- PROBLEM STATEMENT: Rewrite the lines of the records below as a numbered list, starting at the line containing "Screen dimensions: 1550x784" and continuing through the end of the records, inclusive. Omit blank lines, and leave the pictures out of the answer.

Items from a data source
==================================================
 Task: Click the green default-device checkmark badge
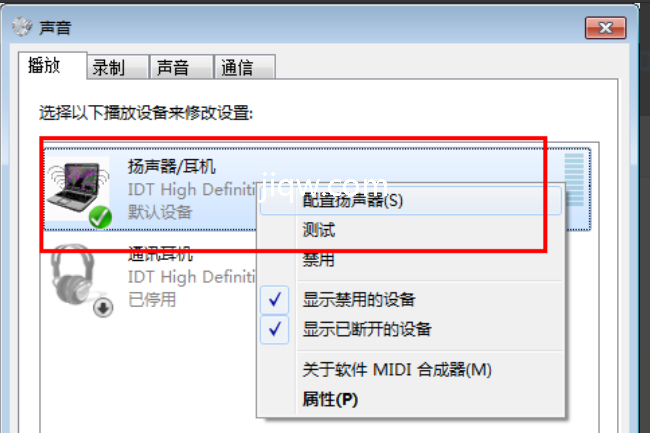point(100,217)

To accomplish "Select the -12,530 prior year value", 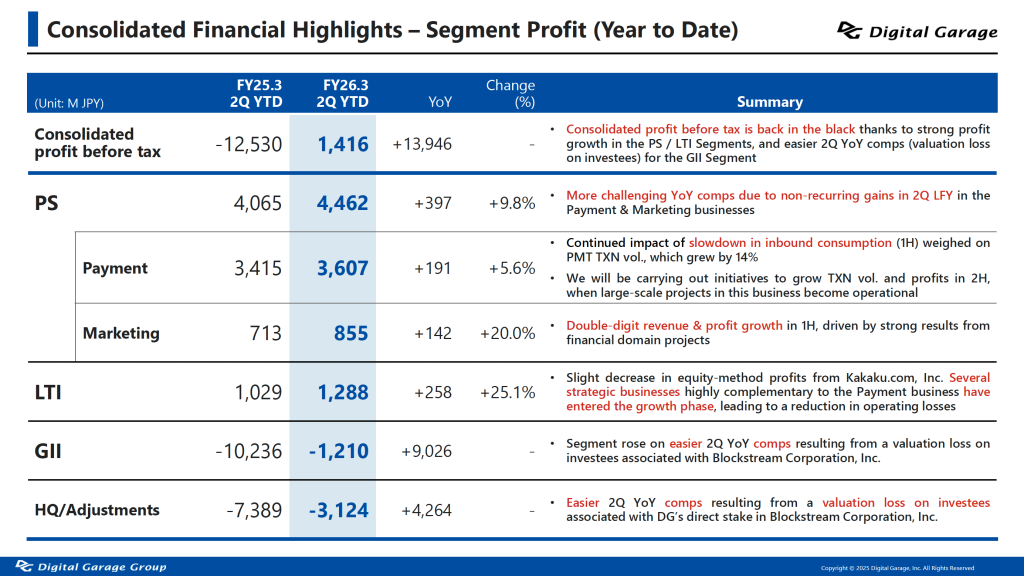I will click(x=249, y=144).
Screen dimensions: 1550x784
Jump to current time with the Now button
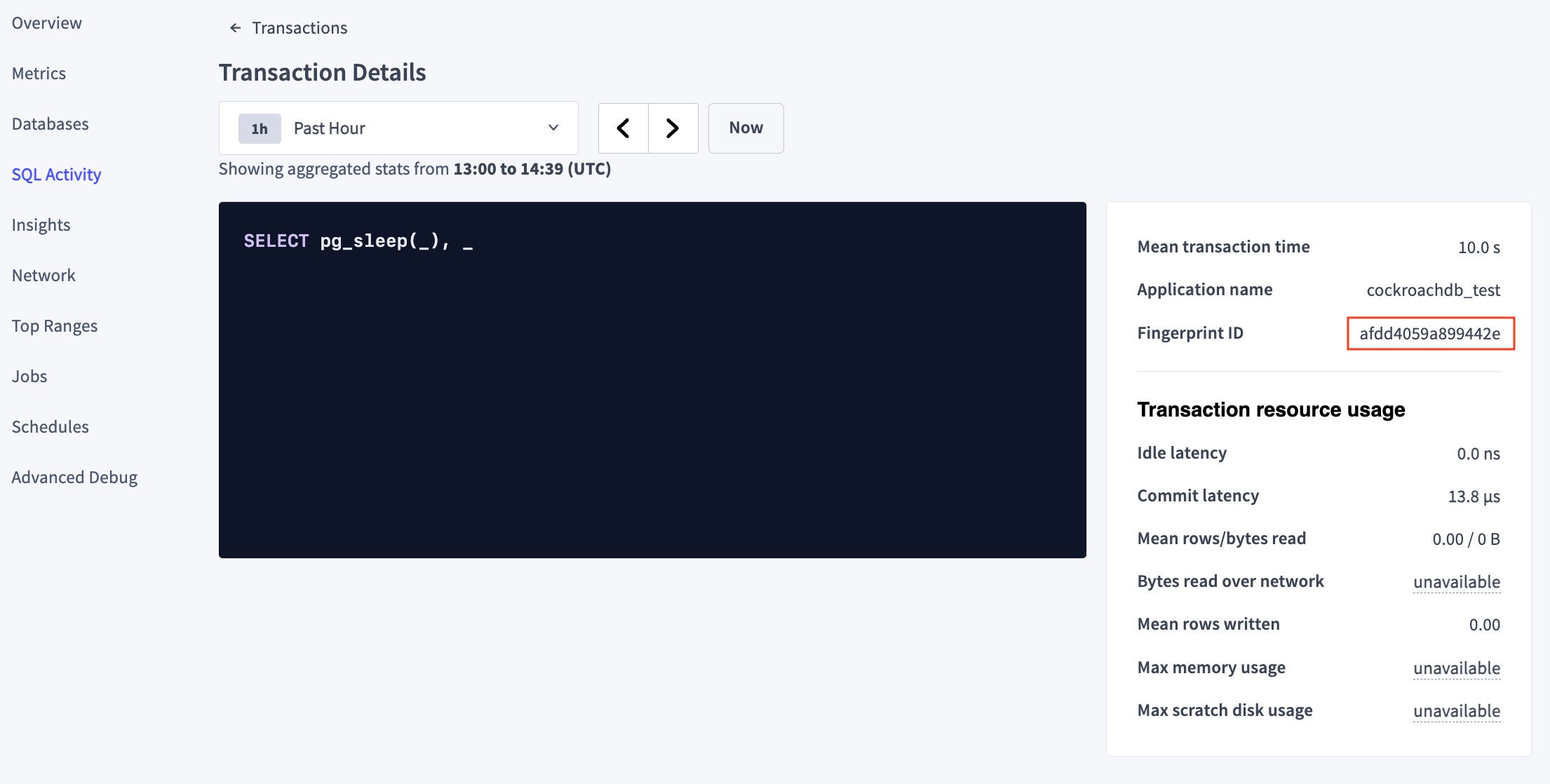(x=745, y=128)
==================================================
- EXERCISE RESPONSE:
1. Screen dimensions: 1550x784
2. Jump to current time with the Now button
3. (x=745, y=128)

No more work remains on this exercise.